Excerpt —
As expected PRI's The World didn't go very deep in covering this story but to be honest I was surprised it was mentioned at all. The programme is informative but not exactly adversarial. The story of Depleted Uranium and its connections to cancer occasionally pops up in the media but the Establishment has made every effort to discount and dismiss the question.
Everywhere the US engages in combat and drops its bombs - this is an issue. The Pentagon loves these ultra-dense leftovers from the nuclear energy industry. Shells tipped with Depleted Uranium pierce armour, and the fact that it is a type of low-grade radioactive weapon - or low-grade nuclear war (as some have argued) is immaterial to them. They simply don't care and the fact that decades after these conflicts people are dying of cancer and women are birthing deformed babies - to quote Madeleine Albright regarding the deaths of Iraqi children, "It's worth it."
As the fifty year anniversary of the end of the Vietnam War is marked we also think about US crimes with regard to chemical warfare - though the US continues to insist Agent Orange was merely a defoliant. And Agent Orange is but one of the chemicals used. The vast and highly fatal quantities of arsenic associated with Agent Blue still plague Vietnam. Even today and on the other side of the world, the people in Colombia have suffered from US glyphosate spraying in the 1990's and after - resulting in cancers, respiratory illness, and birth defects.

Study material —
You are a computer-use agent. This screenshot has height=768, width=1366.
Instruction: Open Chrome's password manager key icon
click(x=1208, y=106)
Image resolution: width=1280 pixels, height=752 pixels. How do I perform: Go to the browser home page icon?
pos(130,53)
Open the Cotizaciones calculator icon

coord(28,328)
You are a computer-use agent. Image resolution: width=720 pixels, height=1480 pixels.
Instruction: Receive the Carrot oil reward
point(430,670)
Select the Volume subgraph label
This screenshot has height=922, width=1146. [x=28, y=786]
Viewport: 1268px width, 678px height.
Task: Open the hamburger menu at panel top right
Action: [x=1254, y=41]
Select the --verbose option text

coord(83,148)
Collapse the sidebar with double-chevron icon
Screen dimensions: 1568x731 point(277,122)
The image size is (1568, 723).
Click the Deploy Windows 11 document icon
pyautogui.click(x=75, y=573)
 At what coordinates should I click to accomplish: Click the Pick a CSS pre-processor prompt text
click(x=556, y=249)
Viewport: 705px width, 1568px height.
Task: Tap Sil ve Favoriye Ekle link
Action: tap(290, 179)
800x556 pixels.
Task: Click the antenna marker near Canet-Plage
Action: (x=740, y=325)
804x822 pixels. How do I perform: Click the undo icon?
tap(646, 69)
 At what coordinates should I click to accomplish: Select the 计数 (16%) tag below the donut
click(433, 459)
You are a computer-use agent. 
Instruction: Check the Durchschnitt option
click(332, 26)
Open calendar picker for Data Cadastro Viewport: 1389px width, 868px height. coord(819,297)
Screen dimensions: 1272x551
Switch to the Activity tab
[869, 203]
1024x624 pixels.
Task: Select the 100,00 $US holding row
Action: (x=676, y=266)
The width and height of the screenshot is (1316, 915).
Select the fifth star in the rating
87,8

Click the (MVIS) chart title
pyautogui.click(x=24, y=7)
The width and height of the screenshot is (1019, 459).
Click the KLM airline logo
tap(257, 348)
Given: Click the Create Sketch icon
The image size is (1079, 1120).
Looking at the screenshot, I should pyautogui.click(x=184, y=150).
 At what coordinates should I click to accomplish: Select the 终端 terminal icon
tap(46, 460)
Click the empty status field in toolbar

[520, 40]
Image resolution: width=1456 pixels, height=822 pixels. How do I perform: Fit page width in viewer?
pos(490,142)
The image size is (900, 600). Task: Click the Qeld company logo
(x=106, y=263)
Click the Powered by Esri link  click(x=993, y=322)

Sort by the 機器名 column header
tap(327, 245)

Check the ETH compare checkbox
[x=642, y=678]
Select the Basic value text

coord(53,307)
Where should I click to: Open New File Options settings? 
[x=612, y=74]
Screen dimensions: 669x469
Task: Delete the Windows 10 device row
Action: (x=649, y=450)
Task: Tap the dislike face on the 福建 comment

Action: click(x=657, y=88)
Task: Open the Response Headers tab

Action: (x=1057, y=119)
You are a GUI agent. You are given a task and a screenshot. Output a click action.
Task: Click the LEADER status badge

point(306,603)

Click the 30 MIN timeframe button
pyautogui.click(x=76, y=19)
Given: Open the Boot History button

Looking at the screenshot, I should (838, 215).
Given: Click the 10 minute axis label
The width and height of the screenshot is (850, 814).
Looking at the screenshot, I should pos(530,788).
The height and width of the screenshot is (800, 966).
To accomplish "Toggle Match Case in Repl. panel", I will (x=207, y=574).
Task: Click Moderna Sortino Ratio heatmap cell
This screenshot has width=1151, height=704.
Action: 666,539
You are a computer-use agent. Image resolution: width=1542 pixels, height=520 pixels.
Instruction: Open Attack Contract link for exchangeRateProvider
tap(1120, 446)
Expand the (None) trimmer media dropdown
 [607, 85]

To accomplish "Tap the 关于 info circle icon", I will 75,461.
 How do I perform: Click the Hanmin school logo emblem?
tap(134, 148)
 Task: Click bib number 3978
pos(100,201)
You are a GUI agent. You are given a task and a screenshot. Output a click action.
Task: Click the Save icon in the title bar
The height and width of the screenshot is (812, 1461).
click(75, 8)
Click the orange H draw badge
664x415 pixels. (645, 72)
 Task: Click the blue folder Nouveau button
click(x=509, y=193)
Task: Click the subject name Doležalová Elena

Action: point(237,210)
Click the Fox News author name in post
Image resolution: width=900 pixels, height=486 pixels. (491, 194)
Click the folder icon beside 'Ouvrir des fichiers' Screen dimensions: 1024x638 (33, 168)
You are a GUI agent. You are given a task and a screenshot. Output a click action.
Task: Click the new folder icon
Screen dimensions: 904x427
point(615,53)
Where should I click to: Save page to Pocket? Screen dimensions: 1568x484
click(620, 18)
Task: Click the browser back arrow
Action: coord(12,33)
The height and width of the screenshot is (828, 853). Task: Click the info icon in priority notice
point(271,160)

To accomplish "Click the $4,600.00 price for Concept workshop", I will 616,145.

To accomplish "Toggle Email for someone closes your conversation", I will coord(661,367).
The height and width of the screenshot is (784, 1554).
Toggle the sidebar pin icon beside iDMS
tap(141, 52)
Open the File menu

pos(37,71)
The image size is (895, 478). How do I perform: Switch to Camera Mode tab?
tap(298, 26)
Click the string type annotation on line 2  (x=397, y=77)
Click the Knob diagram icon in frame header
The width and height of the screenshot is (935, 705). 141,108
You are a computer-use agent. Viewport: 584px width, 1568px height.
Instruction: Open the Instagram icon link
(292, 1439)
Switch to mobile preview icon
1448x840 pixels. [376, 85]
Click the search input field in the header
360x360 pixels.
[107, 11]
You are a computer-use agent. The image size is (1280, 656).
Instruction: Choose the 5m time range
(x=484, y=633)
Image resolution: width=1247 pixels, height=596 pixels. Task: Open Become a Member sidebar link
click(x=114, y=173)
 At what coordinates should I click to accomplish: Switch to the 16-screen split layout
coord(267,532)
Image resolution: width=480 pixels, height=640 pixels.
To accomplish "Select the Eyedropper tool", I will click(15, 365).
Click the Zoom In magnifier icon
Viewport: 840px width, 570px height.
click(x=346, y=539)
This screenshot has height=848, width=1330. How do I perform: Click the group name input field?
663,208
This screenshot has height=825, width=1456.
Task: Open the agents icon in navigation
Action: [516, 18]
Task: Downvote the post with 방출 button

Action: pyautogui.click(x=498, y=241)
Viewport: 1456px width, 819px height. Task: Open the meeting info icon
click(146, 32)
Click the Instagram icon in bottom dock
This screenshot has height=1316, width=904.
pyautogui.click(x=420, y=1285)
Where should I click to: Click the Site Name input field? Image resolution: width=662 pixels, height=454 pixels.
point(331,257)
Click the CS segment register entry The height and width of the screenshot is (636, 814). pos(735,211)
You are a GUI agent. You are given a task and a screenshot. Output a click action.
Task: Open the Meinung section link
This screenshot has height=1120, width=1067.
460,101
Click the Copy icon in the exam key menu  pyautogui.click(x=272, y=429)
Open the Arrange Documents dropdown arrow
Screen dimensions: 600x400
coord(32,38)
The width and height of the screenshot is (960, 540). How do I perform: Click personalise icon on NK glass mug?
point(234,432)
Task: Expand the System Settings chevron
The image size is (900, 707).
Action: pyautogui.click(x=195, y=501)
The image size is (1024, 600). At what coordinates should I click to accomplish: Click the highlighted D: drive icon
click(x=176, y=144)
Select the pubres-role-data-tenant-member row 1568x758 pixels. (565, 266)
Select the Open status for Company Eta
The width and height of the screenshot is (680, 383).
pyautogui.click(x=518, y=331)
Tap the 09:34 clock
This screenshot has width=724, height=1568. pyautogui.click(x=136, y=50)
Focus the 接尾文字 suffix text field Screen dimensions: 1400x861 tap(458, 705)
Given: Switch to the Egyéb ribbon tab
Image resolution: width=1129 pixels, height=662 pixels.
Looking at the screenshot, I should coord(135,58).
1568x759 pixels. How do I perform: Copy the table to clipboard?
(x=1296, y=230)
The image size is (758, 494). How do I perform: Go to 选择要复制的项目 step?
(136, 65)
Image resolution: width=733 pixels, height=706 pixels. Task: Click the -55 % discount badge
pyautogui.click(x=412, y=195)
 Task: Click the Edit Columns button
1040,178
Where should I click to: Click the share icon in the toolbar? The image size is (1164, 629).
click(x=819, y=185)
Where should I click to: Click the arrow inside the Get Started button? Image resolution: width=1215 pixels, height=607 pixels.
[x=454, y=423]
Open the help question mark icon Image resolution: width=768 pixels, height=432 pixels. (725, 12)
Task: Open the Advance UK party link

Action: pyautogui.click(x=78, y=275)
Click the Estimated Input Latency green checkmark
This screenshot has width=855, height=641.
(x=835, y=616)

Parts of the exercise —
**A)** In the commentary on Depleted Uranium, do these statements agree with what it says? (i) PRI's The World covered the story in depth. (ii) Arsenic associated with Agent Blue still affects Vietnam. (iii) US glyphosate spraying in Colombia began in the 2000s. Answer yes or no for each, quoting the deciding words.
**B)** Which anniversary does the commentary on Depleted Uranium say is being marked?

Your responses —
**A)**
(i) No: "As expected PRI's The World didn't go very deep in covering this story"
(ii) Yes: "The vast and highly fatal quantities of arsenic associated with Agent Blue still plague Vietnam."
(iii) No: "US glyphosate spraying in the 1990's and after"

**B)** The fifty-year anniversary of the end of the Vietnam War.